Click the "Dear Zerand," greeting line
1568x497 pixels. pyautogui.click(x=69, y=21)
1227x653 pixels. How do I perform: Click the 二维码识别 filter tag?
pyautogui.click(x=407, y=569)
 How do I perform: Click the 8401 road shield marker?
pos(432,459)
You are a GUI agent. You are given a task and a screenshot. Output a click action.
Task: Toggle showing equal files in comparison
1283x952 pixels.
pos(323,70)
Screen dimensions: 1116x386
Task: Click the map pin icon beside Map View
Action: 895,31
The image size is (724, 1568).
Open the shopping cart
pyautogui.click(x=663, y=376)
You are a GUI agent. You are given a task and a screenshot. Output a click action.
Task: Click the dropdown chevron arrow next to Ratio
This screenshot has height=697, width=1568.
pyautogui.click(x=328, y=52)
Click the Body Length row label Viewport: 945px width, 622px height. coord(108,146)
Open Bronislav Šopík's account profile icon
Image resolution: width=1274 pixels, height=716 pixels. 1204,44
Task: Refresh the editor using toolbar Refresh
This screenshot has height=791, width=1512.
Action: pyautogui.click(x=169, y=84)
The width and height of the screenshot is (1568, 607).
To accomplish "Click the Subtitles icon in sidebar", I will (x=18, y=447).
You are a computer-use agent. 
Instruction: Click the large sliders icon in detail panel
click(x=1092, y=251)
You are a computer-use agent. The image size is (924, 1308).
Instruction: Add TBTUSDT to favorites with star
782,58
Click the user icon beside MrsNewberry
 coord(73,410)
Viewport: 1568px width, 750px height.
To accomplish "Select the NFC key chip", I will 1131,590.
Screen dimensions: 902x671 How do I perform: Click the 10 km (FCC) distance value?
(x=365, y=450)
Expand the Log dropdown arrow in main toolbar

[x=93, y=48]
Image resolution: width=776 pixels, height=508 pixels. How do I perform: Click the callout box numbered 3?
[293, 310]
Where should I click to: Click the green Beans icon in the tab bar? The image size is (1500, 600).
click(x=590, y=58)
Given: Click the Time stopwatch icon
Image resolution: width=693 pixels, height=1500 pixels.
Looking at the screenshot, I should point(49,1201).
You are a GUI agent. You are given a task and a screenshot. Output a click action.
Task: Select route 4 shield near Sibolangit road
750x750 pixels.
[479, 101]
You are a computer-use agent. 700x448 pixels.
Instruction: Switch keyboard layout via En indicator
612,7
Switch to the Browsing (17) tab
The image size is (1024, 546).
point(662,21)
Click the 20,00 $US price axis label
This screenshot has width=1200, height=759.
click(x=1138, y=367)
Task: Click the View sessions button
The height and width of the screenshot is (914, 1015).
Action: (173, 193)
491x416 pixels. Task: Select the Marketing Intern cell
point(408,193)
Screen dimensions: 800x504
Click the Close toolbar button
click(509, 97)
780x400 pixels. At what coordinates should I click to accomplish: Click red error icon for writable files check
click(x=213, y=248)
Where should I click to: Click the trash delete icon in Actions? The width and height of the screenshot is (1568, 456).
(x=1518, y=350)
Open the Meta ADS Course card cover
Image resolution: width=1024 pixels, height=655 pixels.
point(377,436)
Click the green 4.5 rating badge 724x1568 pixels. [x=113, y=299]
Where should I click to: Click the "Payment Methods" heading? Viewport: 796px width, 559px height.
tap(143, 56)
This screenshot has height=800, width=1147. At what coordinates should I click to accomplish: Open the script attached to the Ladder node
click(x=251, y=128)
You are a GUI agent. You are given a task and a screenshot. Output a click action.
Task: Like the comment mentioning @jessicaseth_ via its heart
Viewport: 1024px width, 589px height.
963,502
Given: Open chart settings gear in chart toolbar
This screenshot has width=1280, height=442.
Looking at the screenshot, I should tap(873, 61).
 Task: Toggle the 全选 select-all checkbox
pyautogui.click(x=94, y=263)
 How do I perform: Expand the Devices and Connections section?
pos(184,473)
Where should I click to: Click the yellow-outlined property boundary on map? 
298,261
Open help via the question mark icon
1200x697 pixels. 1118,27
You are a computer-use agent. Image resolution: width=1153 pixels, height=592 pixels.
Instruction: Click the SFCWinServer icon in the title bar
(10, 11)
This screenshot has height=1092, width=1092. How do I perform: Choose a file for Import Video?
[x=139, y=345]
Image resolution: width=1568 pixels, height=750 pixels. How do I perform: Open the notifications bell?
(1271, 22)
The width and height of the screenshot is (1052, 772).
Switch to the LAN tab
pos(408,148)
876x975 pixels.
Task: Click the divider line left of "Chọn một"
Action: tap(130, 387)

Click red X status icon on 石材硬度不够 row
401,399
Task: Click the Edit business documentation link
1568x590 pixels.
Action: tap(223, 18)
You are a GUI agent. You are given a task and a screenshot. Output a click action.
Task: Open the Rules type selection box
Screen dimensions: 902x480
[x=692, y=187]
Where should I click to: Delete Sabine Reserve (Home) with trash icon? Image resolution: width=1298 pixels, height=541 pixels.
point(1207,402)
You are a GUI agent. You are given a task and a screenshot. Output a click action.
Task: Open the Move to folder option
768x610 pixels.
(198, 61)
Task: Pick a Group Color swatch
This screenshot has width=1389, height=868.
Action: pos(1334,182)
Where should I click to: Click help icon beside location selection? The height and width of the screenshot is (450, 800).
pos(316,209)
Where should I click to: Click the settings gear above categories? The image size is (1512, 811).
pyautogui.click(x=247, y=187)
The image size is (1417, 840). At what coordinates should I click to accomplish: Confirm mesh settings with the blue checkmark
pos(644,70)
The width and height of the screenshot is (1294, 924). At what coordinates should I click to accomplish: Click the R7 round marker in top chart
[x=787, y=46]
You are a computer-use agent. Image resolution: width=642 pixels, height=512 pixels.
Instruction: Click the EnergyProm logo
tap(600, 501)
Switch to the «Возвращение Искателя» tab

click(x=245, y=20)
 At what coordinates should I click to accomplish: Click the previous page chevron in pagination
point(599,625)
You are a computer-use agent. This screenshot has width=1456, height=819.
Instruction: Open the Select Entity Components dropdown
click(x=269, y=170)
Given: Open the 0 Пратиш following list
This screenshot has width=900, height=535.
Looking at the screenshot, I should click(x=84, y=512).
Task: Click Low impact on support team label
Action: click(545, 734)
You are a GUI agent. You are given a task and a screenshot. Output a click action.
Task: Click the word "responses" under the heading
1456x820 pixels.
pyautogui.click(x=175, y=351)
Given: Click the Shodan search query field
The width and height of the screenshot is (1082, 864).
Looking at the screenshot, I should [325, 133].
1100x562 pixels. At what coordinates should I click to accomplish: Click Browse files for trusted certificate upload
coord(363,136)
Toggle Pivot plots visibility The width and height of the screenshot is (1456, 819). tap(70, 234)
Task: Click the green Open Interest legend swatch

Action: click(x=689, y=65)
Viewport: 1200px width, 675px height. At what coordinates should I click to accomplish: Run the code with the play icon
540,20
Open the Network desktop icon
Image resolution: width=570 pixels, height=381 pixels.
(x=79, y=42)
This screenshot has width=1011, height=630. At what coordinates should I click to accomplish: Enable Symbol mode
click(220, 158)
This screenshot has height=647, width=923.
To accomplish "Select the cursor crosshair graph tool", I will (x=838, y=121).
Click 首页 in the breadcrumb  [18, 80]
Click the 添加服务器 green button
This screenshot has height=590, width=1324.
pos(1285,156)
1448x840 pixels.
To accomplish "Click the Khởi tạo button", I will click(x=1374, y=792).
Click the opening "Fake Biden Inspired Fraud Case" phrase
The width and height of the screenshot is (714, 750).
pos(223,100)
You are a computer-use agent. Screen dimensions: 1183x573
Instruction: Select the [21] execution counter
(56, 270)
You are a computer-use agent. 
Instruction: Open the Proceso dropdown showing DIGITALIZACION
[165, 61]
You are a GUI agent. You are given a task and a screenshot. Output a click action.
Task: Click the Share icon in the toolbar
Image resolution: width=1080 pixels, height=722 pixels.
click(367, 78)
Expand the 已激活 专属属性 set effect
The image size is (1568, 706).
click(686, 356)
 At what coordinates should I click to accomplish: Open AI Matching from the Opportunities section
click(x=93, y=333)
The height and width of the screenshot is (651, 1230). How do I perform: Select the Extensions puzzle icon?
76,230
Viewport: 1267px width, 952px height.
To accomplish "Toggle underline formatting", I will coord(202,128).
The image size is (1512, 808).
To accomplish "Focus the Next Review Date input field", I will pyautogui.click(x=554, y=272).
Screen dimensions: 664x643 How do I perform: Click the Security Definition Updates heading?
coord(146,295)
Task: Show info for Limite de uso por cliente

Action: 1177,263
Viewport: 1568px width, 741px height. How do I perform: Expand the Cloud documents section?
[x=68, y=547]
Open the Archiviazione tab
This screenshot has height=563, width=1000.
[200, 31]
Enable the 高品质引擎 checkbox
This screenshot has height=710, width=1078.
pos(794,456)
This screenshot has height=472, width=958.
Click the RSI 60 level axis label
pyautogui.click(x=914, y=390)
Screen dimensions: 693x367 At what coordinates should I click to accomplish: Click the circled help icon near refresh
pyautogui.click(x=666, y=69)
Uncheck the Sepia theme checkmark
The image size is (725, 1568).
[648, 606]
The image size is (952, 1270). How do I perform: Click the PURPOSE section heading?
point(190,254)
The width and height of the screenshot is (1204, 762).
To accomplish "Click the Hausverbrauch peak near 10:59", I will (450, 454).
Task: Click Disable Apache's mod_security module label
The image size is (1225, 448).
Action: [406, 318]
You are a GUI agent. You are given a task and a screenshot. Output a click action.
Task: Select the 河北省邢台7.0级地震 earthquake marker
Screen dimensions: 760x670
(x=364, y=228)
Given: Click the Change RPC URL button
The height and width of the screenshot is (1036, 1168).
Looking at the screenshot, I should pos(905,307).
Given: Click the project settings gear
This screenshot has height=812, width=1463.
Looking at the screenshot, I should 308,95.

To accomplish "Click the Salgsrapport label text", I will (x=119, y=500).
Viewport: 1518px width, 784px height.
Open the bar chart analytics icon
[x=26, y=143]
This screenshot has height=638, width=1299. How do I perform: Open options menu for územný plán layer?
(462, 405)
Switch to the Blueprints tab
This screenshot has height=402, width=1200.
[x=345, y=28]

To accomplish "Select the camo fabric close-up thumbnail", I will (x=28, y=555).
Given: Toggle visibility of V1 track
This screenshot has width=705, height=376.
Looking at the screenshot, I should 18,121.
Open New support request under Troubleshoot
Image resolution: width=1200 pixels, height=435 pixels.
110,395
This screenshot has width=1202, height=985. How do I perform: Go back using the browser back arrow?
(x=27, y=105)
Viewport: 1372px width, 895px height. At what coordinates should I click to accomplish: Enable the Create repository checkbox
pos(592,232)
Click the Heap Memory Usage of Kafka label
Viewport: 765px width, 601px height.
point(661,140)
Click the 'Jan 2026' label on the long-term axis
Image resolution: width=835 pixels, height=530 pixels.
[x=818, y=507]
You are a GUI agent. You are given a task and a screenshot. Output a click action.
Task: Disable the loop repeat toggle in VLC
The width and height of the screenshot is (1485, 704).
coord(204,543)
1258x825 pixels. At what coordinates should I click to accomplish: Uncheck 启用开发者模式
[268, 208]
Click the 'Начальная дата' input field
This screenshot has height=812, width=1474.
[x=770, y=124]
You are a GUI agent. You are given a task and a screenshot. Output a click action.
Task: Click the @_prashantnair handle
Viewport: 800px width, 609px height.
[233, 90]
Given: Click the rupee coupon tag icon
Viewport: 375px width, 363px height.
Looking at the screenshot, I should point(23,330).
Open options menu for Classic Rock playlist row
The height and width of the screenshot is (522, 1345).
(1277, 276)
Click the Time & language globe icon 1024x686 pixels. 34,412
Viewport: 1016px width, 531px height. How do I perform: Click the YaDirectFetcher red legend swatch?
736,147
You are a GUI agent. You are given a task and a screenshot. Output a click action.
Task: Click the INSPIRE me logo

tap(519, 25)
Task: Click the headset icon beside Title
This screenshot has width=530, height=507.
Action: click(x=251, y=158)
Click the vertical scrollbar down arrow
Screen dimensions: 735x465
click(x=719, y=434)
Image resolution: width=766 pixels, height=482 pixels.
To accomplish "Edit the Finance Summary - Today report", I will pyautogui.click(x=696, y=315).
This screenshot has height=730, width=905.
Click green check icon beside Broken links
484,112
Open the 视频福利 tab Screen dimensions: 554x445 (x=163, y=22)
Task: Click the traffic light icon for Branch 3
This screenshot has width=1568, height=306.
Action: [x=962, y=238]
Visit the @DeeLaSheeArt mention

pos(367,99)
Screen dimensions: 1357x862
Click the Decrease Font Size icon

- [Goal of the exercise]: Look above and return each line of the records exactly, from the very first through the line with "Given: Click the Time stopwatch icon", both included.

- [Written solution]:
Click the "Dear Zerand," greeting line
1568x497 pixels. pyautogui.click(x=69, y=21)
1227x653 pixels. How do I perform: Click the 二维码识别 filter tag?
pyautogui.click(x=407, y=569)
 How do I perform: Click the 8401 road shield marker?
pos(432,459)
You are a GUI agent. You are given a task and a screenshot. Output a click action.
Task: Toggle showing equal files in comparison
1283x952 pixels.
pos(323,70)
Screen dimensions: 1116x386
Task: Click the map pin icon beside Map View
Action: 895,31
The image size is (724, 1568).
Open the shopping cart
pyautogui.click(x=663, y=376)
You are a GUI agent. You are given a task and a screenshot. Output a click action.
Task: Click the dropdown chevron arrow next to Ratio
This screenshot has height=697, width=1568.
pyautogui.click(x=328, y=52)
Click the Body Length row label Viewport: 945px width, 622px height. coord(108,146)
Open Bronislav Šopík's account profile icon
Image resolution: width=1274 pixels, height=716 pixels. 1204,44
Task: Refresh the editor using toolbar Refresh
This screenshot has height=791, width=1512.
Action: pyautogui.click(x=169, y=84)
The width and height of the screenshot is (1568, 607).
To accomplish "Click the Subtitles icon in sidebar", I will (x=18, y=447).
You are a computer-use agent. 
Instruction: Click the large sliders icon in detail panel
click(x=1092, y=251)
You are a computer-use agent. The image size is (924, 1308).
Instruction: Add TBTUSDT to favorites with star
782,58
Click the user icon beside MrsNewberry
 coord(73,410)
Viewport: 1568px width, 750px height.
To accomplish "Select the NFC key chip", I will 1131,590.
Screen dimensions: 902x671 How do I perform: Click the 10 km (FCC) distance value?
(x=365, y=450)
Expand the Log dropdown arrow in main toolbar

[x=93, y=48]
Image resolution: width=776 pixels, height=508 pixels. How do I perform: Click the callout box numbered 3?
[293, 310]
Where should I click to: Click the green Beans icon in the tab bar? The image size is (1500, 600).
click(x=590, y=58)
Given: Click the Time stopwatch icon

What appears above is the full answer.